From the entries below, transcribe exactly the lines between the line holding "The width and height of the screenshot is (625, 469)." and the line holding "Select the SM", inclusive; skip all other lines.
PROVIDED RECORDS START
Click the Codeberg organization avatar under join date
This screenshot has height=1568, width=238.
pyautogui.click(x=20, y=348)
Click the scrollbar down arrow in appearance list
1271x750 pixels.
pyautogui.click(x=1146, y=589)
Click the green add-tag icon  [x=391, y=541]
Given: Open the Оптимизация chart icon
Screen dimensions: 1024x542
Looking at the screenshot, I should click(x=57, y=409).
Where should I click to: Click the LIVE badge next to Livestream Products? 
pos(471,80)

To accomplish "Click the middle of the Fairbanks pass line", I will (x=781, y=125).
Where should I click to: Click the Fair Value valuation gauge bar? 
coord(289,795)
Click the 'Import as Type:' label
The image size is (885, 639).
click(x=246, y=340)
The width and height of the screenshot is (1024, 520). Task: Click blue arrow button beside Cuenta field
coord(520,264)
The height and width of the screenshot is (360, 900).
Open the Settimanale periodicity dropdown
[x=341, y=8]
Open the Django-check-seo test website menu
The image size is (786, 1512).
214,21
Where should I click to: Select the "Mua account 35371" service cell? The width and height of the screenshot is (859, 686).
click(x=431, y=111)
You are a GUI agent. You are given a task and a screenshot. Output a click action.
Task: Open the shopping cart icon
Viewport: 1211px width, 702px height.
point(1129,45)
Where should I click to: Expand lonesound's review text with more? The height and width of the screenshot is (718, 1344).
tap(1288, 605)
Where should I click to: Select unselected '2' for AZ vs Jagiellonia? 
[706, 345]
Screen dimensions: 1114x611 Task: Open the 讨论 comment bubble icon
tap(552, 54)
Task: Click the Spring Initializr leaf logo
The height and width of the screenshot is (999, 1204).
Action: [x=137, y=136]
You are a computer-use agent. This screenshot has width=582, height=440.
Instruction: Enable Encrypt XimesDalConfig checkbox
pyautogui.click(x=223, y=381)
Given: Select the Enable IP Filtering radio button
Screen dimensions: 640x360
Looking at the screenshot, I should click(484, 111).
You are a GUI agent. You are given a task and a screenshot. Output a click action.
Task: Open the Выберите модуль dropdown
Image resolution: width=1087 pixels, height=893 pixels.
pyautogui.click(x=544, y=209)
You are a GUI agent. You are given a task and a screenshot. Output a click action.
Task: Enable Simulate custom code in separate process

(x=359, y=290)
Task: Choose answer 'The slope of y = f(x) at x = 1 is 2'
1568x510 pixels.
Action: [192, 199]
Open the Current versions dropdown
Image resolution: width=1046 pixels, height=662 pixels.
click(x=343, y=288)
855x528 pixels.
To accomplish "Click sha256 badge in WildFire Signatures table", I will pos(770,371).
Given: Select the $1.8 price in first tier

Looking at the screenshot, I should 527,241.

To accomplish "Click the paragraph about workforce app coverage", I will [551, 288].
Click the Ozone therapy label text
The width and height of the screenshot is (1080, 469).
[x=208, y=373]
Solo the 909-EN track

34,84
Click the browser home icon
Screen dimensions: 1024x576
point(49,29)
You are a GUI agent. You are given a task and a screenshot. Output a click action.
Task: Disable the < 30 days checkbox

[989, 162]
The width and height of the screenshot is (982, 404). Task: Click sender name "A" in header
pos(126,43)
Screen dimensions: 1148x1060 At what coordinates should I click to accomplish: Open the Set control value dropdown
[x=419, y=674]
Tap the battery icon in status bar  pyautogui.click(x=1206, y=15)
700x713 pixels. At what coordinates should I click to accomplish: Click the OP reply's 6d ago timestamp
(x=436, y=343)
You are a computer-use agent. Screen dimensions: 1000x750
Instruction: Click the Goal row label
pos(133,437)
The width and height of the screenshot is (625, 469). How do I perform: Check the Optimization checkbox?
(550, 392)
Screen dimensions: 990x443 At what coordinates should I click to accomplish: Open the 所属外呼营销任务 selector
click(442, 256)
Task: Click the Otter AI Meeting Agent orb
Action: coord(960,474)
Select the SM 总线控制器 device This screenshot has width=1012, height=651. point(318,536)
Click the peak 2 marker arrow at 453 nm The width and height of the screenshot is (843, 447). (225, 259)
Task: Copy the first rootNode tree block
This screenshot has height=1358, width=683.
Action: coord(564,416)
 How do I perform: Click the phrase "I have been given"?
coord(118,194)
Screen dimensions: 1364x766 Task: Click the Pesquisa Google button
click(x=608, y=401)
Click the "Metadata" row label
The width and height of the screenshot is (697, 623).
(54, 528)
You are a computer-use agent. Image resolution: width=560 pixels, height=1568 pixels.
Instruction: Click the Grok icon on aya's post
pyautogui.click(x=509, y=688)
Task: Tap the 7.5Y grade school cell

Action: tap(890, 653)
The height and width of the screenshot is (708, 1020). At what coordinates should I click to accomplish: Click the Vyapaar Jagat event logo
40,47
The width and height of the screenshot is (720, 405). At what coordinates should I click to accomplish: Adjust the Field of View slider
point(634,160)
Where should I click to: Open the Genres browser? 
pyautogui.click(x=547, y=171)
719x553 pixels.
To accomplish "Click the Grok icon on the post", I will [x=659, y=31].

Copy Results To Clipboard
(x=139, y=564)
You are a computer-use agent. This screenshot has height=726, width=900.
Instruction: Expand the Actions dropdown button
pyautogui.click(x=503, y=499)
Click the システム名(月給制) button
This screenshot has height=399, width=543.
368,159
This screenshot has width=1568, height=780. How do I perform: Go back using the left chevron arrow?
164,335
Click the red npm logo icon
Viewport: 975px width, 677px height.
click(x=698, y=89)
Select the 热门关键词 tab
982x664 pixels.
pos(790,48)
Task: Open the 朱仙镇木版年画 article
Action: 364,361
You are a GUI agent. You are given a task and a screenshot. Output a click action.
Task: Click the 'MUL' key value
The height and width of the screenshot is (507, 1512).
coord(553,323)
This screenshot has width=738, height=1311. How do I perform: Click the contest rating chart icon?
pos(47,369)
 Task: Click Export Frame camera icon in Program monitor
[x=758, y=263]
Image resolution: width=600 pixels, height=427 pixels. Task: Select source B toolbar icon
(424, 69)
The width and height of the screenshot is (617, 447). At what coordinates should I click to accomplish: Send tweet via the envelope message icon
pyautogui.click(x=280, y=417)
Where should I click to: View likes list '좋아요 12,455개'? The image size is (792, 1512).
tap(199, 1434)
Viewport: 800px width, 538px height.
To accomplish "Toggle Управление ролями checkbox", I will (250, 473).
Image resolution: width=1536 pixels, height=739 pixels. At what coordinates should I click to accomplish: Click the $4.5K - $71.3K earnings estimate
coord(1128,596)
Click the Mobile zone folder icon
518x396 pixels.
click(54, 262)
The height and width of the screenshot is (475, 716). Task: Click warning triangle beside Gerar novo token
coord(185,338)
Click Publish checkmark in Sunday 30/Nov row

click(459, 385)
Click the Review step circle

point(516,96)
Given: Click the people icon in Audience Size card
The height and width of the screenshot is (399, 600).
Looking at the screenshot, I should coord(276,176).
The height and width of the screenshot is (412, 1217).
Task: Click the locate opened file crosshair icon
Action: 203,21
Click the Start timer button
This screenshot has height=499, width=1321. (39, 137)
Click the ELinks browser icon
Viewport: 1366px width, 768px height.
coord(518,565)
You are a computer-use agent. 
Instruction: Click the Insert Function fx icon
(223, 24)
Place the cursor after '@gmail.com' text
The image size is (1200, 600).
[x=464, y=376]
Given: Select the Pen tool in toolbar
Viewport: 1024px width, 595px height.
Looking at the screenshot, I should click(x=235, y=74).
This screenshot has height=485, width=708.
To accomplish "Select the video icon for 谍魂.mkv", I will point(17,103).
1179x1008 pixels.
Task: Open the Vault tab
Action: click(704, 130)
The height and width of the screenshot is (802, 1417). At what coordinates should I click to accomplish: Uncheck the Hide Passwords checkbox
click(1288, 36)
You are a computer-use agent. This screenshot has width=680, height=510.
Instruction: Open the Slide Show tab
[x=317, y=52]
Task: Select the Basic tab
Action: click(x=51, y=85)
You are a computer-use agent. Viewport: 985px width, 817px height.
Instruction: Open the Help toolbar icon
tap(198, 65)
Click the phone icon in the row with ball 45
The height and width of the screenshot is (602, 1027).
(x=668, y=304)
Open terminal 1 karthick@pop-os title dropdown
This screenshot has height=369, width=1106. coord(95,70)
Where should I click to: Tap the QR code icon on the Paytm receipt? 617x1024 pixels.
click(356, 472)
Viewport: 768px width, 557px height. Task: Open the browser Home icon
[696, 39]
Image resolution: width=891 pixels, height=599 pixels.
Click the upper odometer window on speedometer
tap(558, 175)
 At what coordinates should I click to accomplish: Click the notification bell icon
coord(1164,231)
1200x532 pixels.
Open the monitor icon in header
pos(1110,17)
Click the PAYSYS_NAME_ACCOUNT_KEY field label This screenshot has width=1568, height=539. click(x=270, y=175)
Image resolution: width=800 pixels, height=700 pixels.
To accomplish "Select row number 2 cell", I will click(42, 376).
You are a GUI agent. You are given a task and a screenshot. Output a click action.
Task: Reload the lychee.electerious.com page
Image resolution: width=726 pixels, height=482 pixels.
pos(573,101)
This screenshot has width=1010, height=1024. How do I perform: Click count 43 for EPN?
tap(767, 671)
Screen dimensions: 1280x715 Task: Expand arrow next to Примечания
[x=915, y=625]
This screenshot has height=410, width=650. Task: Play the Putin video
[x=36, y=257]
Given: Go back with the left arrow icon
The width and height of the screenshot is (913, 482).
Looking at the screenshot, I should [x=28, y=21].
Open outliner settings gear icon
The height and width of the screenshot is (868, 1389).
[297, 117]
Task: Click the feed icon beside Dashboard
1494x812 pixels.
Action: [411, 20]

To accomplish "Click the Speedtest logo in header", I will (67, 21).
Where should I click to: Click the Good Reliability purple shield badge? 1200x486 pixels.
PROVIDED RECORDS END
**RESPONSE AREA:**
The width and height of the screenshot is (625, 469). How do I perform: Check the Optimization checkbox?
(550, 392)
Screen dimensions: 990x443 At what coordinates should I click to accomplish: Open the 所属外呼营销任务 selector
click(442, 256)
Task: Click the Otter AI Meeting Agent orb
Action: coord(960,474)
Select the SM 总线控制器 device This screenshot has width=1012, height=651. point(318,536)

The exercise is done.